> Records provided:
========================================
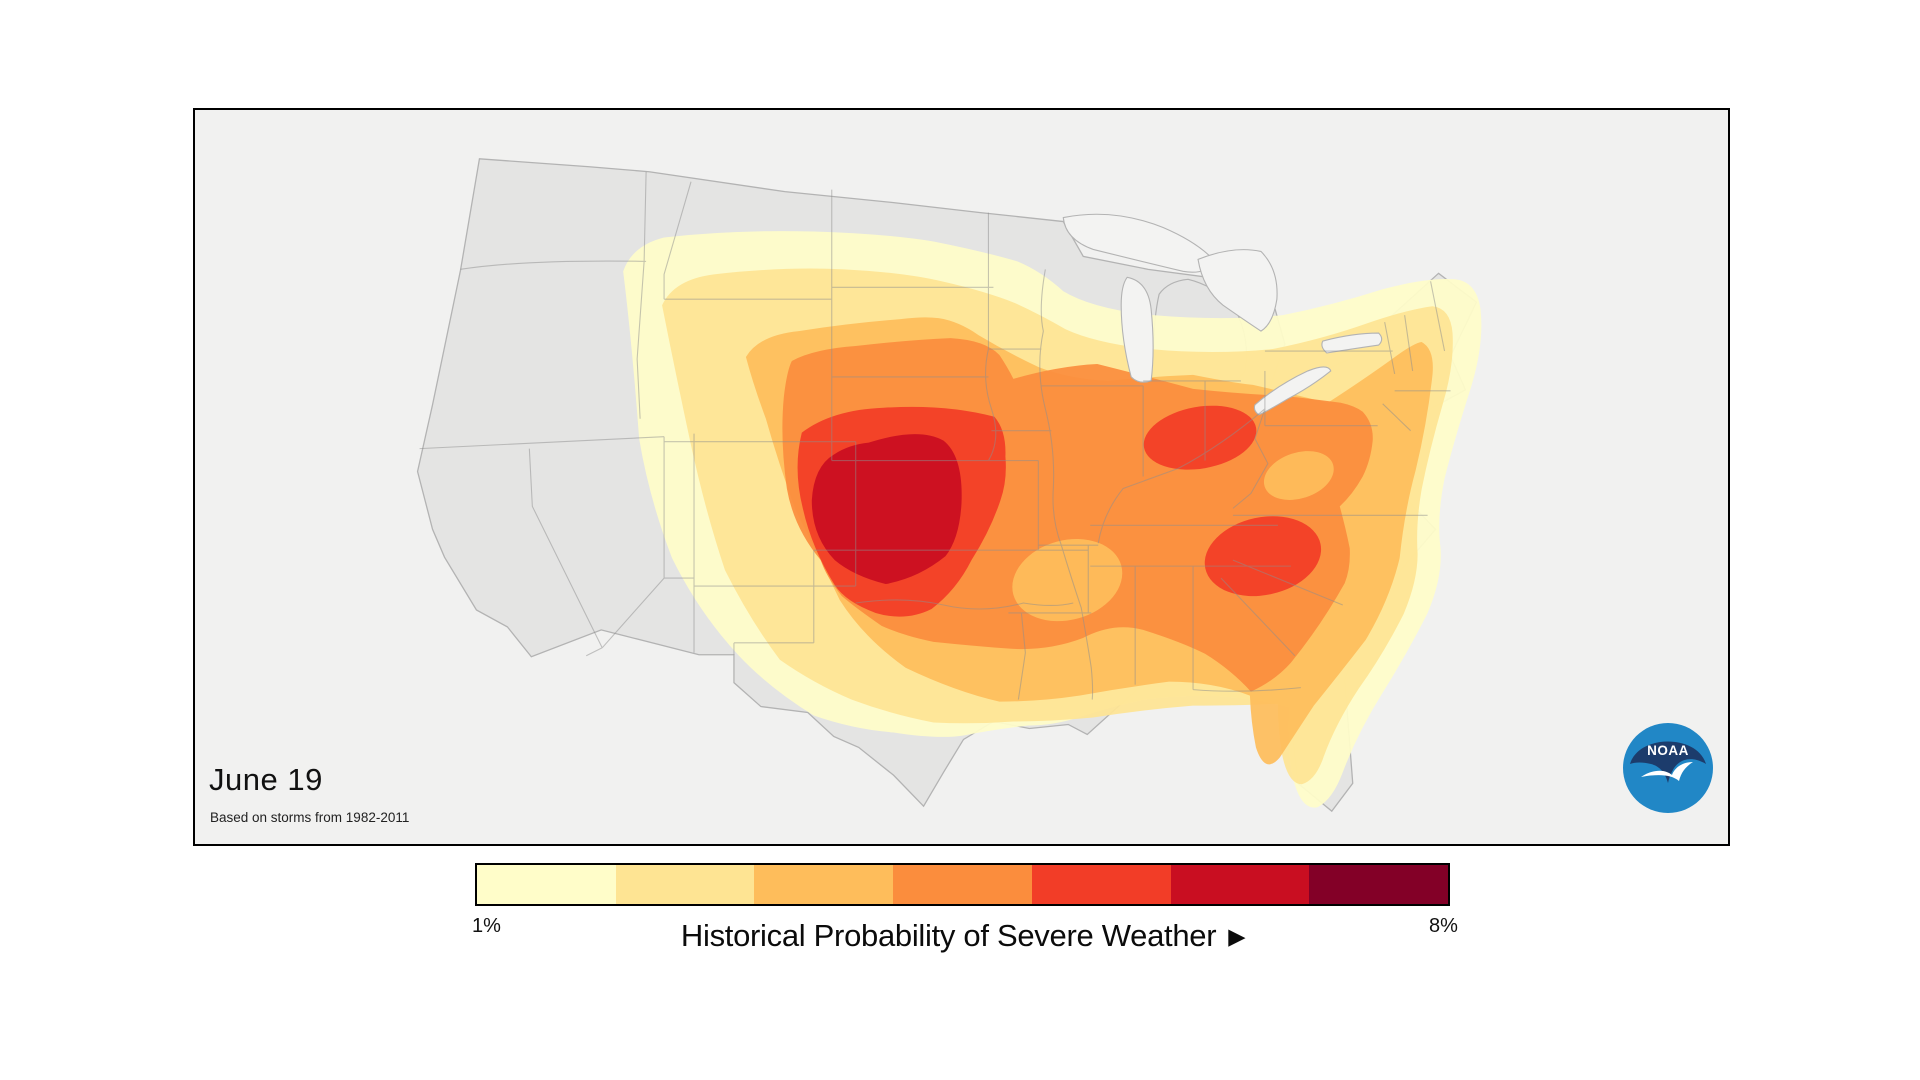 This screenshot has height=1080, width=1920. I want to click on noaa-logo-gull-icon, so click(1667, 772).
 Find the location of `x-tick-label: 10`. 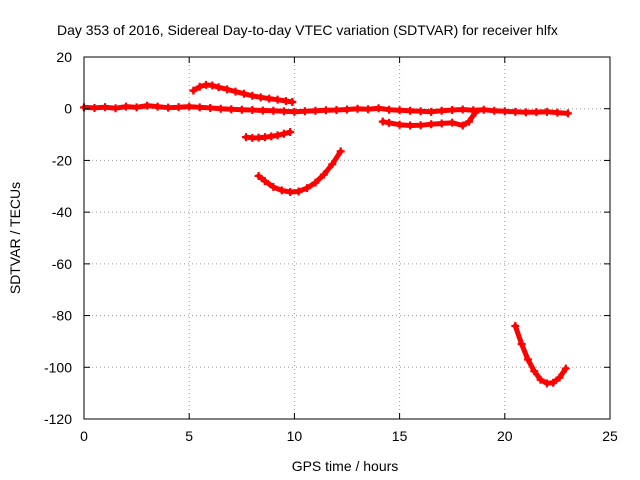

x-tick-label: 10 is located at coordinates (295, 436).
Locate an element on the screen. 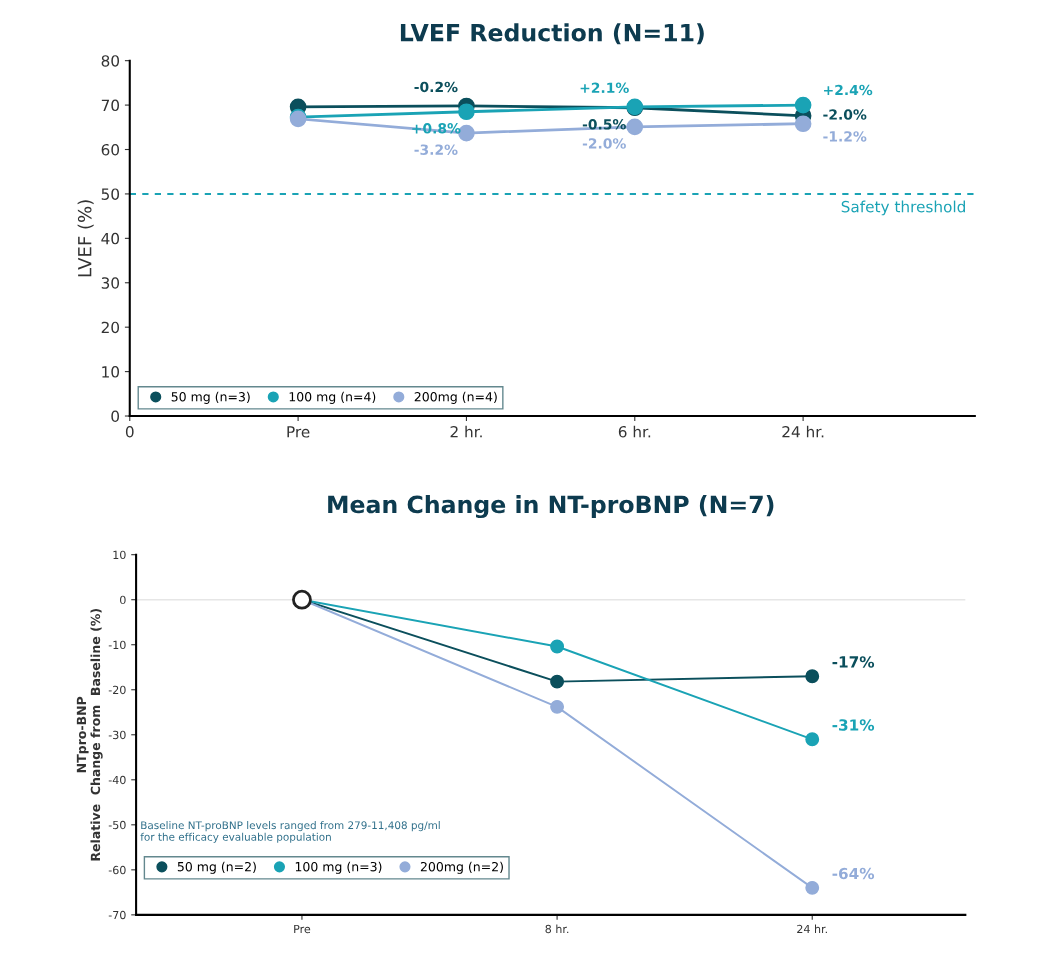  x-tick-label: 8 hr. is located at coordinates (557, 929).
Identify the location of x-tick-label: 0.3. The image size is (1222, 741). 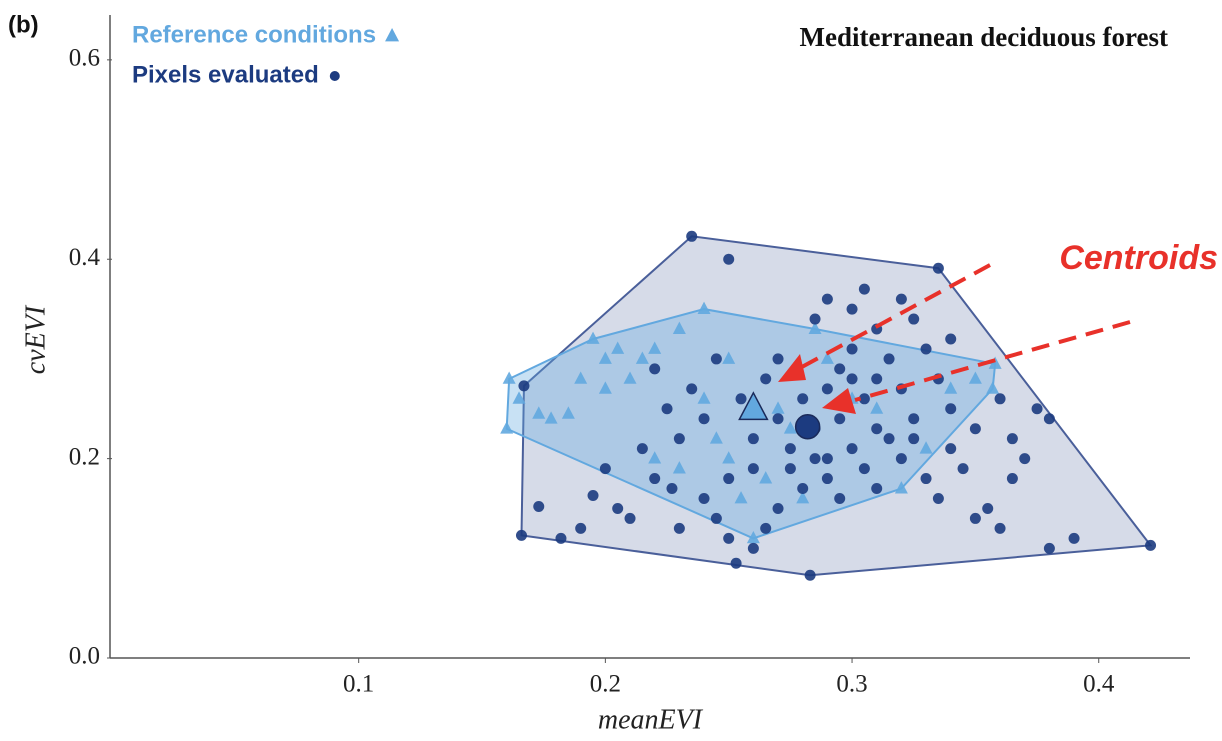
(852, 684).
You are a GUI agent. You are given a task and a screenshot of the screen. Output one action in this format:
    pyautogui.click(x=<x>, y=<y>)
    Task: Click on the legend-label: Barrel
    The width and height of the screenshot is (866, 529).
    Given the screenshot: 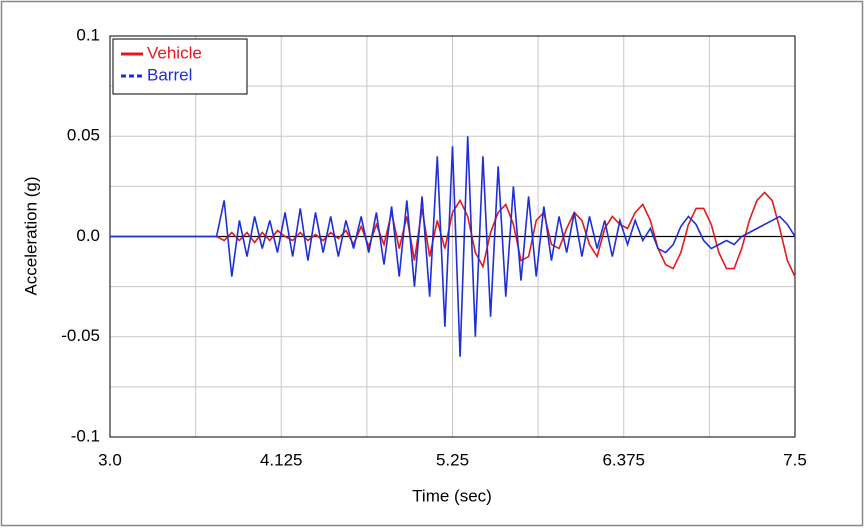 What is the action you would take?
    pyautogui.click(x=170, y=74)
    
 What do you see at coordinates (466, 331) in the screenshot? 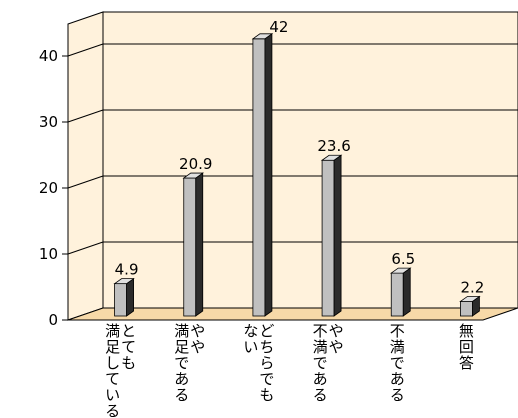
I see `category-label-char: 無` at bounding box center [466, 331].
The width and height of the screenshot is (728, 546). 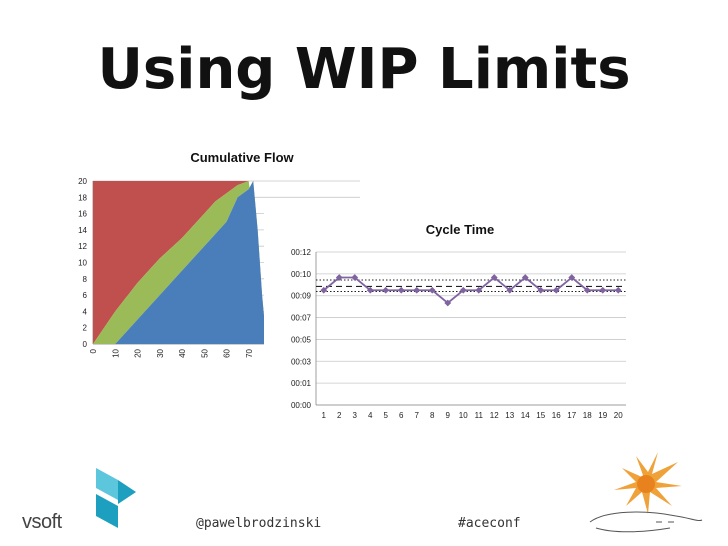 What do you see at coordinates (82, 264) in the screenshot?
I see `cfd-y-tick-label: 10` at bounding box center [82, 264].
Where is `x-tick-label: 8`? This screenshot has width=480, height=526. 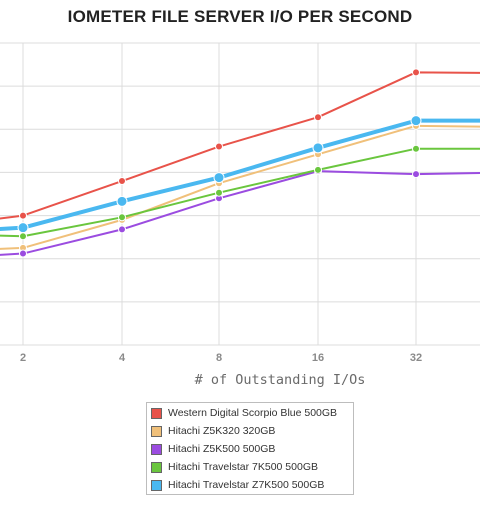
x-tick-label: 8 is located at coordinates (219, 358).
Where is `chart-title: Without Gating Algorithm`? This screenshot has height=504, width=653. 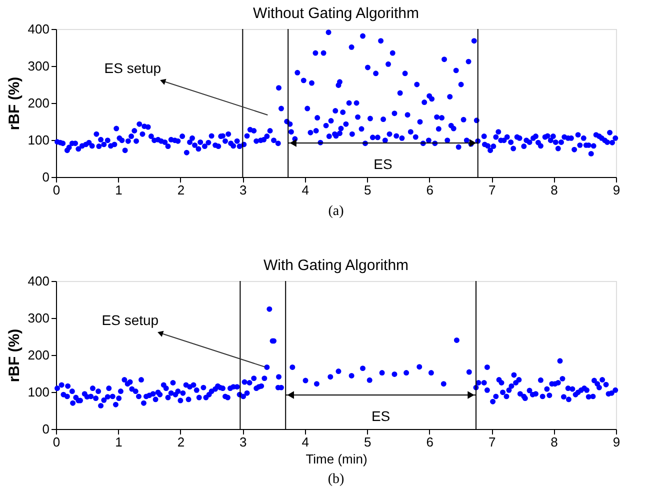
chart-title: Without Gating Algorithm is located at coordinates (336, 14).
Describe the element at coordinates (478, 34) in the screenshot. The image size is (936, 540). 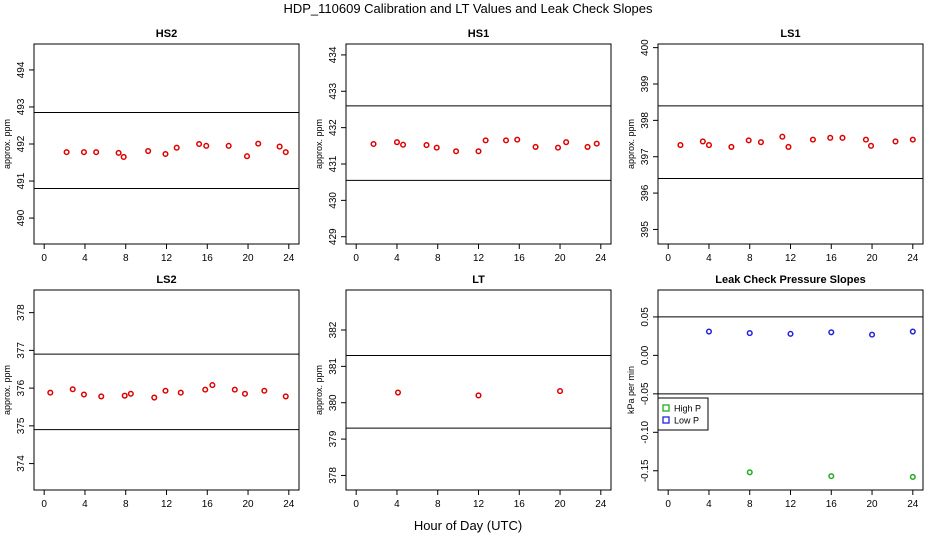
I see `panel-title: HS1` at that location.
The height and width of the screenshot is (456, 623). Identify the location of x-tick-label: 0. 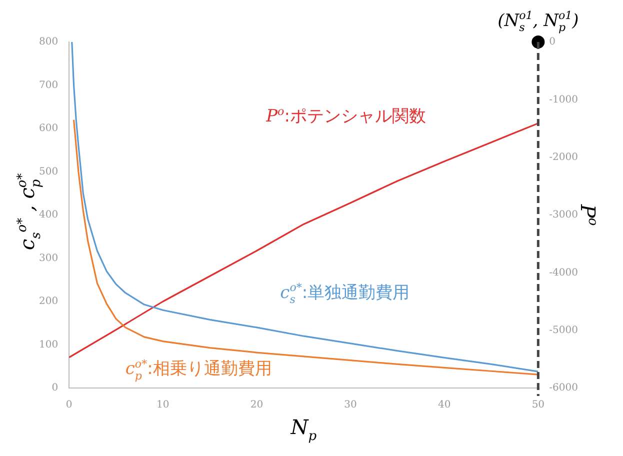
(69, 406).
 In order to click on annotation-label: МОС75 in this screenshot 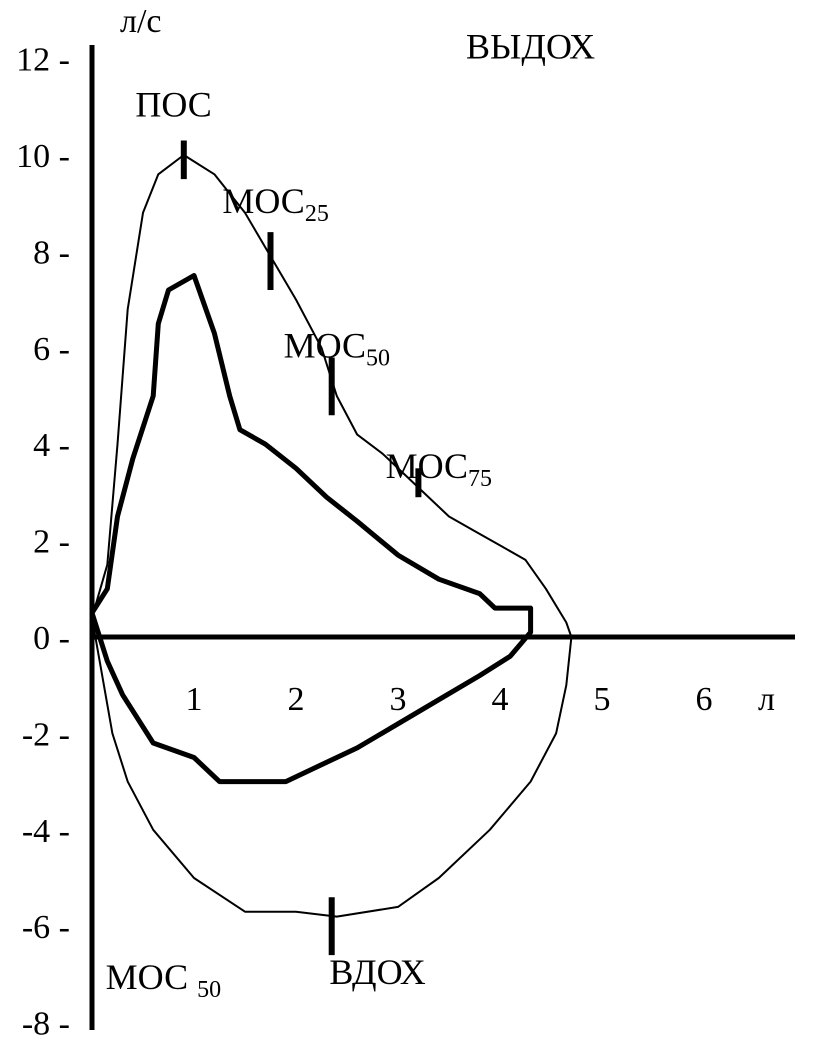, I will do `click(439, 469)`.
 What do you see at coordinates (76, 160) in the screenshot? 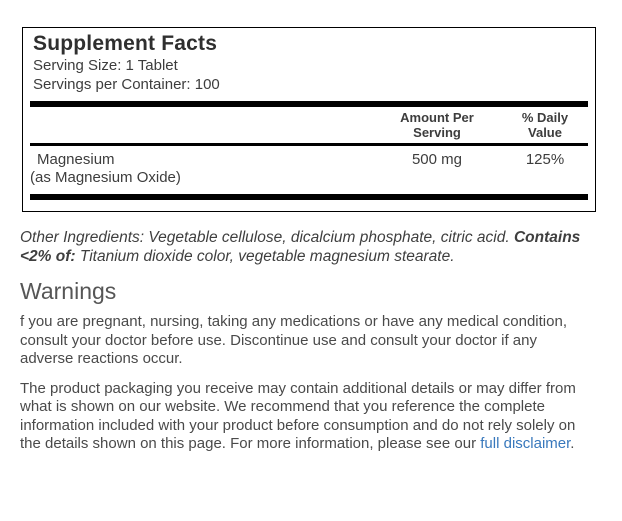
I see `nutrient-name: Magnesium` at bounding box center [76, 160].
========================================
> Your task: Could you rewrite the stretch of the listing from the line containing "What do you see at coordinates (76, 160)" through the end of the listing, changing "screenshot" to "image", keeping everything else the same, and leaving out the pictures?

> Exercise response:
 What do you see at coordinates (76, 160) in the image? 
I see `nutrient-name: Magnesium` at bounding box center [76, 160].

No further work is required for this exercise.